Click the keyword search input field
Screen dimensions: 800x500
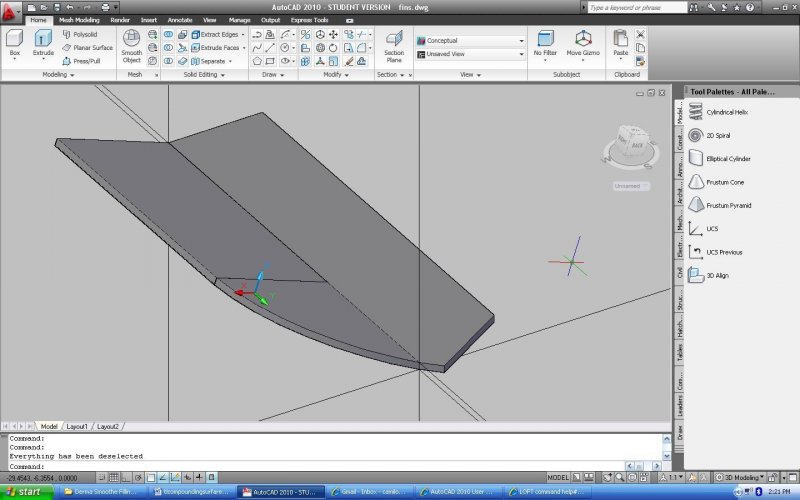point(637,7)
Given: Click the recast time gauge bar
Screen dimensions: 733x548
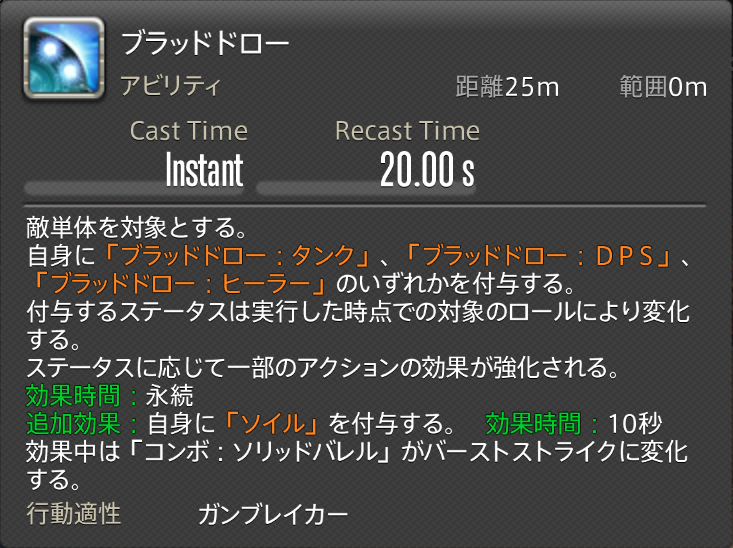Looking at the screenshot, I should click(x=366, y=188).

WHAT IS BEING ASKED =>
A faithful reproduction of every entry, with no pictures, is the expected answer.

PROBLEM SOLUTION =>
Click the keyword search input field
Screen dimensions: 800x500
point(637,7)
Given: Click the recast time gauge bar
Screen dimensions: 733x548
Looking at the screenshot, I should click(x=366, y=188).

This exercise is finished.